Serverless Web App Pattern for Real-Time Response: CloudFront + API Gateway + Lambda Synchronous Processing Architecture

When building serverless web applications, many developers face a common challenge: "How can we efficiently manage real-time API responses alongside static file delivery?"

This becomes especially critical for features like search autocomplete or real-time search, where asynchronous patterns like SQS → Lambda simply won't work due to their inherent limitations.

Today, we'll explore a practical architecture pattern that addresses these concerns. By connecting AWS WAF, CloudFront, API Gateway, and Lambda, we can achieve both real-time response capabilities and unified management in a serverless web application.

Why Do We Need This Pattern?

Traditional Serverless Web App Challenges

Existing serverless web applications often encounter these issues:

Real-Time Response Limitations: While asynchronous patterns like SQS → Lambda work well for batch processing, they're unusable for scenarios requiring immediate responses like search autocomplete or real-time search. When users type character by character, synchronous processing becomes essential.

Complex Routing Management: Separately managing static files and API endpoints often leads to domain separation and complicated CORS configurations. For example, serving the frontend from myapp.com and APIs from api.myapp.com requires additional setup due to browser security policies.

Distributed Security Management: Managing security settings across WAF, CloudFront, and API Gateway separately makes it difficult to maintain consistent security policies.

Scalability vs Performance Trade-offs: You often have to choose between implementing complex caching strategies for performance or sacrificing performance for scalability. The Solution: Real-Time Response Serverless Web App Pattern The pattern designed to solve these challenges is the WAF → CloudFront → API Gateway/S3 Synchronous Processing Architecture.

Architecture Overview

User Browser → WAF → CloudFront → API Gateway → Lambda Functions
                          │
                          └─────────► S3 Bucket (Static Files)

Request Flow

• Static files (/*): User → WAF → CloudFront → S3
• API calls (/api/*): User → WAF → CloudFront → API Gateway → Lambda

The key strength of this architecture is serving both static files and APIs from a single domain while providing immediate synchronous API responses and optimizing static files through CDN.

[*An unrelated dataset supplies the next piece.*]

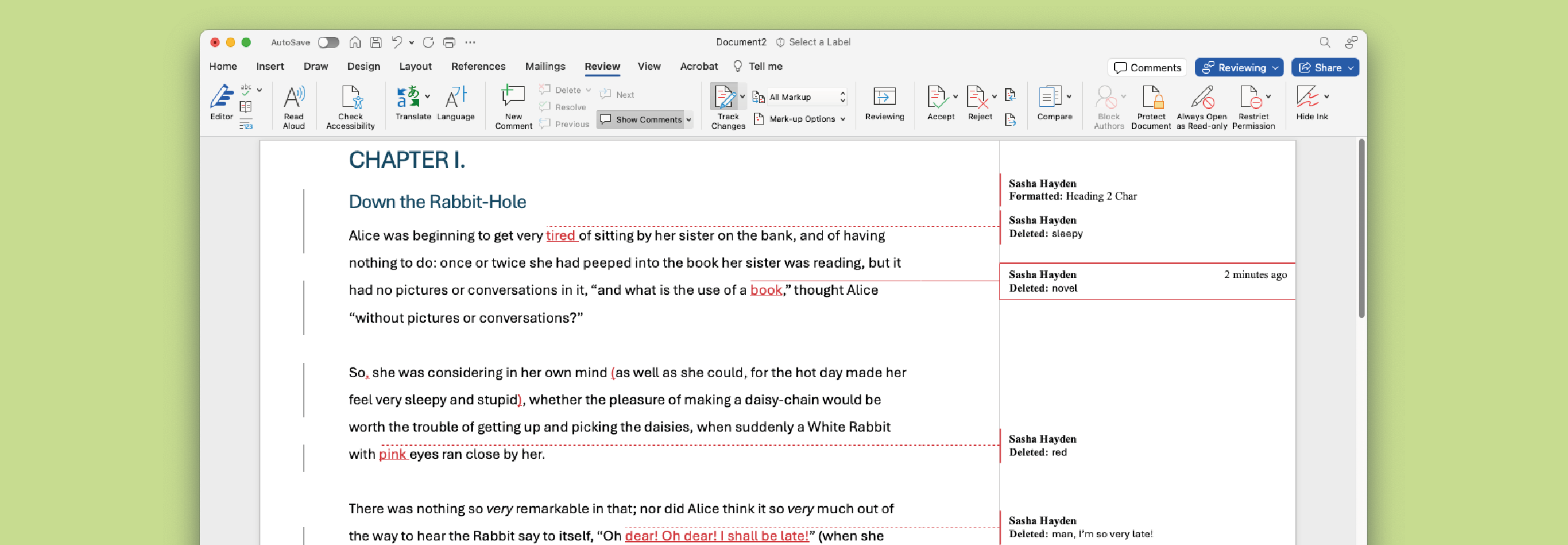The width and height of the screenshot is (1568, 545).
Task: Open the Compare documents tool
Action: click(x=1054, y=104)
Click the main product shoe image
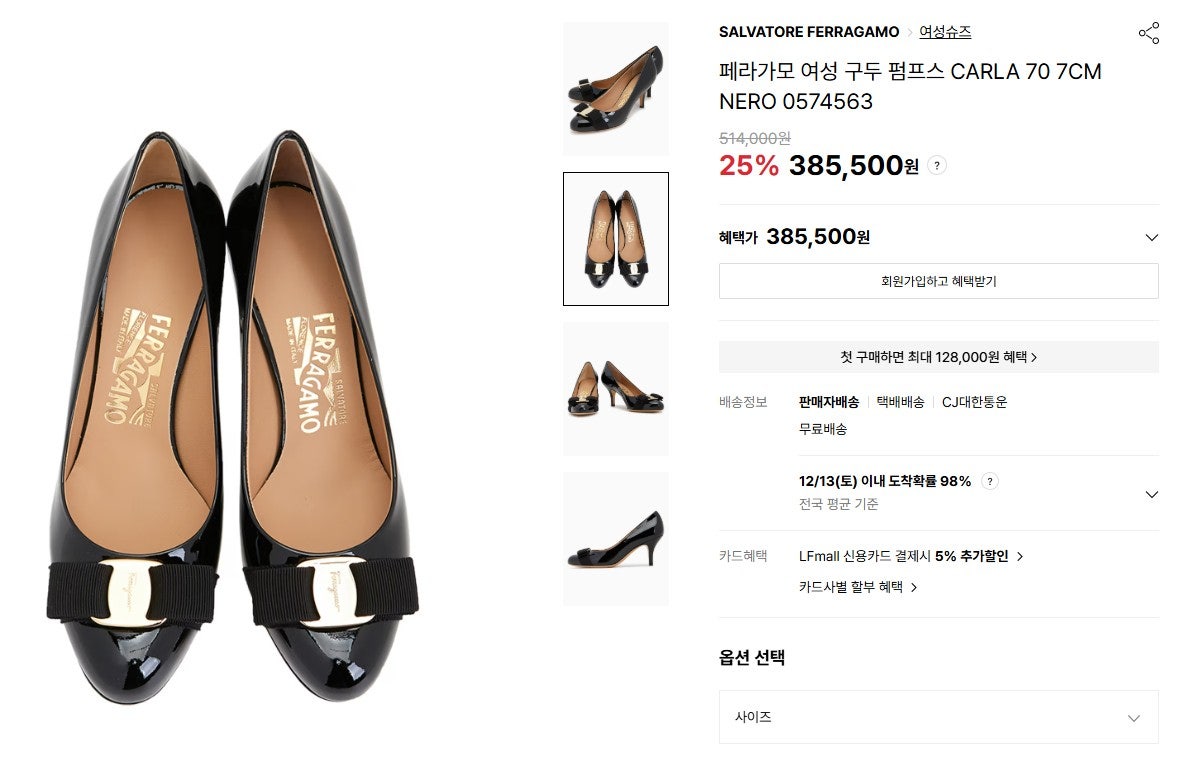 click(x=235, y=420)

Key Benefits of This Pattern

1. Static File Optimization

Static files (/*) are cached by CloudFront and served directly from the edge without reaching Lambda. This enables ultra-fast responses of 10-50ms for images, CSS, and JS files, while only API requests are forwarded to Lambda, significantly reducing server load.

2. Global Performance Optimization

Through CloudFront's worldwide edge locations, static files are cached globally, and API requests are processed from the nearest POP (Point of Presence), minimizing latency.

3. Real-Time Synchronous Processing

Unlike SQS → Lambda patterns, API Gateway → Lambda provides synchronous processing with immediate response returns. This is optimized for applications requiring real-time autocomplete results as users type, real-time search, or instant data retrieval. SQS patterns store messages in queues for later processing, making real-time responses impossible.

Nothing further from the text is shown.